* Extracted records *
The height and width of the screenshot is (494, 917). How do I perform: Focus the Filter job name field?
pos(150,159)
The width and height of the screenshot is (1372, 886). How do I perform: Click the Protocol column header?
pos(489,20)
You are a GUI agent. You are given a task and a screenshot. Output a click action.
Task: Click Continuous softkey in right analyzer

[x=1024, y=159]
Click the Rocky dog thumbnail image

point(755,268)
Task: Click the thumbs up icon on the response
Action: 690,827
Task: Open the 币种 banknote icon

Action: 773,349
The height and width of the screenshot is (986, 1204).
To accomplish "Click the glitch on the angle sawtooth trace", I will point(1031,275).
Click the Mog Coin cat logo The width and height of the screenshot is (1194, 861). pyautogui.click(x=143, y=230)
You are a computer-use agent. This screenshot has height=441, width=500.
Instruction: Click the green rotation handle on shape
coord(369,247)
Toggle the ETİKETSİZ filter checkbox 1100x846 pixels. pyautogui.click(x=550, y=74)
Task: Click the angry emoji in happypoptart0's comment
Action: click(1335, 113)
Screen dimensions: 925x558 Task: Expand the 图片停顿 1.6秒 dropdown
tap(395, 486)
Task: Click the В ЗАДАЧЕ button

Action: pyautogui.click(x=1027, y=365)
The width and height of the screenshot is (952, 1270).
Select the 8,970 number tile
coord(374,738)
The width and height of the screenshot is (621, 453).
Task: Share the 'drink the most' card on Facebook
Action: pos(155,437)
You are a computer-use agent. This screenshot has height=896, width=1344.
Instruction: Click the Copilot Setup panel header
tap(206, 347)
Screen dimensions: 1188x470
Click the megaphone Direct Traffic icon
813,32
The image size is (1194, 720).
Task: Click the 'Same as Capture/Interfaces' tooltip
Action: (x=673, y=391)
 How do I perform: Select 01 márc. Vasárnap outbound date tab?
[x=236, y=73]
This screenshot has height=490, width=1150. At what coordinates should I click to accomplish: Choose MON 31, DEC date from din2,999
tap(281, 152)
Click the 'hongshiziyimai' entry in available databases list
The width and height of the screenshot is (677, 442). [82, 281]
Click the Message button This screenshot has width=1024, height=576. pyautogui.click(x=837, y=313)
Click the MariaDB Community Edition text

* About this exercise *
Keep every word the same. Retype all the material.

* Task answer *
The height and width of the screenshot is (494, 917). How do I perform: Focus the Filter job name field?
pos(150,159)
The width and height of the screenshot is (1372, 886). How do I perform: Click the Protocol column header?
pos(489,20)
You are a GUI agent. You are given a task and a screenshot. Output a click action.
Task: Click Continuous softkey in right analyzer

[x=1024, y=159]
Click the Rocky dog thumbnail image

point(755,268)
Task: Click the thumbs up icon on the response
Action: 690,827
Task: Open the 币种 banknote icon

Action: 773,349
The height and width of the screenshot is (986, 1204).
To accomplish "Click the glitch on the angle sawtooth trace", I will point(1031,275).
Click the Mog Coin cat logo The width and height of the screenshot is (1194, 861). pyautogui.click(x=143, y=230)
You are a computer-use agent. This screenshot has height=441, width=500.
Instruction: Click the green rotation handle on shape
coord(369,247)
Toggle the ETİKETSİZ filter checkbox 1100x846 pixels. pyautogui.click(x=550, y=74)
Task: Click the angry emoji in happypoptart0's comment
Action: click(1335, 113)
Screen dimensions: 925x558 Task: Expand the 图片停顿 1.6秒 dropdown
tap(395, 486)
Task: Click the В ЗАДАЧЕ button

Action: pyautogui.click(x=1027, y=365)
The width and height of the screenshot is (952, 1270).
Select the 8,970 number tile
coord(374,738)
The width and height of the screenshot is (621, 453).
Task: Share the 'drink the most' card on Facebook
Action: pos(155,437)
You are a computer-use agent. This screenshot has height=896, width=1344.
Instruction: Click the Copilot Setup panel header
tap(206, 347)
Screen dimensions: 1188x470
Click the megaphone Direct Traffic icon
813,32
The image size is (1194, 720).
Task: Click the 'Same as Capture/Interfaces' tooltip
Action: (x=673, y=391)
 How do I perform: Select 01 márc. Vasárnap outbound date tab?
[x=236, y=73]
This screenshot has height=490, width=1150. At what coordinates should I click to accomplish: Choose MON 31, DEC date from din2,999
tap(281, 152)
Click the 'hongshiziyimai' entry in available databases list
The width and height of the screenshot is (677, 442). [82, 281]
Click the Message button This screenshot has width=1024, height=576. pyautogui.click(x=837, y=313)
Click the MariaDB Community Edition text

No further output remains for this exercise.